She highfived me after i yelled "I'm the clit-commander!" when i came. kevin smith fan and clearly a keeper
We just picked up about 540 lbs of women....
No, i know about the eggs and penis, the oh wow was for the fire
I made popcorn. Partly so the room doesn't smell like sex, and partly to apologize for the things you saw when you walked in...
I've only left my bed to pee and eat nutella out of the jar with my fingers
I broke stuart's oven and showed up to the party with a squirrel.
Dont get mad at me, it takes two to tango
IT TAKES ONE TO EJACULATE INTO THE OTHER WITHOUT CONSENT, AND SPOILER ALERT, ITS THE ONE WITH A SCROTUM FULL OF SEMEN.
You rang?
Saw a ginger and the first thing I thought of doing was yelling "you have no soul!" so I called you so we can yell it together with you on speakerphone.
I'm just going to eat until there's an actual reason why he wouldn't want to fuck me.

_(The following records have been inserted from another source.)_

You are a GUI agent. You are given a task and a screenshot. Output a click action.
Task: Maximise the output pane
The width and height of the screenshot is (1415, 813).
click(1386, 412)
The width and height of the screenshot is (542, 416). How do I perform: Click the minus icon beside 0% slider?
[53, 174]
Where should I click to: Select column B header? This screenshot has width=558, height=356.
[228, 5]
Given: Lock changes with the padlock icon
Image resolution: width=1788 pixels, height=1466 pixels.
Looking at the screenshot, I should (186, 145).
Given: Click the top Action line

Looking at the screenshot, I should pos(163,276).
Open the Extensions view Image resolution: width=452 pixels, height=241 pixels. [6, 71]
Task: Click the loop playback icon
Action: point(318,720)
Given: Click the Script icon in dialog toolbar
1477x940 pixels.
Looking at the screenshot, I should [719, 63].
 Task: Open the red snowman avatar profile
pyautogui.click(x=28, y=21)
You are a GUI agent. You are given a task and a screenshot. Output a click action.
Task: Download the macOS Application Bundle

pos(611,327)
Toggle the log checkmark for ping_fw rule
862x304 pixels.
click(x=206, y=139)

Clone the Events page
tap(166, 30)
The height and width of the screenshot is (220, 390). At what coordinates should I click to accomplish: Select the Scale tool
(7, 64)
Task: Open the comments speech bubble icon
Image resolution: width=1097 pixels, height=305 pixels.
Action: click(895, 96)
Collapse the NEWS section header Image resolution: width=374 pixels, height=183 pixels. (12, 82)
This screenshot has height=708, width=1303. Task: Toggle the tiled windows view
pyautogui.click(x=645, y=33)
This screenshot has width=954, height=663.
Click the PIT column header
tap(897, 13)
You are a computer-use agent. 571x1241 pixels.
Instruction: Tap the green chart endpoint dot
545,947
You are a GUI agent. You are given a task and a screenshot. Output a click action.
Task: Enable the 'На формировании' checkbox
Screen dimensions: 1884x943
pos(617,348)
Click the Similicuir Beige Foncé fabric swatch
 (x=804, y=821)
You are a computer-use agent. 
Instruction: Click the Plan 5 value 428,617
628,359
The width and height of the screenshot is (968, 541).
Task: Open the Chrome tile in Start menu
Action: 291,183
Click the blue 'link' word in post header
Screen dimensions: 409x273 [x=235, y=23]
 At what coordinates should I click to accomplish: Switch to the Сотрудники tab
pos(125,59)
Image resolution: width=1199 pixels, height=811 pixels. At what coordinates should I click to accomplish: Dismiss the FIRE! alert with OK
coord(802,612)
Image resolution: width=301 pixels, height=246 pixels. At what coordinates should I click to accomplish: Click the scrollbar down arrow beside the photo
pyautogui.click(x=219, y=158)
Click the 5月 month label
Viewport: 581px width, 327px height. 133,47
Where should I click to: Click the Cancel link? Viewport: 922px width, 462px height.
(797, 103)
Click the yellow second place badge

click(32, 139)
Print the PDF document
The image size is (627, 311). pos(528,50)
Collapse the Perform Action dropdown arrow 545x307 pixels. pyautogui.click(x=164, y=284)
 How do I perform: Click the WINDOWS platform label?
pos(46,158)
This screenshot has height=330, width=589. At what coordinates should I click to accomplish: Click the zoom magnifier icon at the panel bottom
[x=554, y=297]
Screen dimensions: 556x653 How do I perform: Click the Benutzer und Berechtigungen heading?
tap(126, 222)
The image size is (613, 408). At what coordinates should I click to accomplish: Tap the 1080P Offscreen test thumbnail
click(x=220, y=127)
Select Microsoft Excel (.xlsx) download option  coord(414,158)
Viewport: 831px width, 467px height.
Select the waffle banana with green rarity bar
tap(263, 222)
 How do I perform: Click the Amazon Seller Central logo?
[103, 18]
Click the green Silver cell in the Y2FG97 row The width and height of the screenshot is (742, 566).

He barged in the room with no shirt on, all fucking ripped with a half keg under one arm. Sara now calls him Bronan the Beerbarian
I found a picture of me as a little kid with nothing on except a towel covering one of my nipples and I'm glaring at the camera. Literally nothing has changed except I have boobs now
so today, i decided to say "fuck it" to mental stability, take a klonopin and wear a blanket toga. New Girl is on Netflix, nothing could go wrong.
So they found him after the wedding still dressed up in his feather boa and top hat passed out in a bush...
"what's it like being a dancer turned stoner" well, i can change the netflix using my feet mid bongrip, so there's that.
We're sitting in the bathtub, eating pizza, doing shots of vvodka and comparing nipples. I havfe never been so comfortable in my life.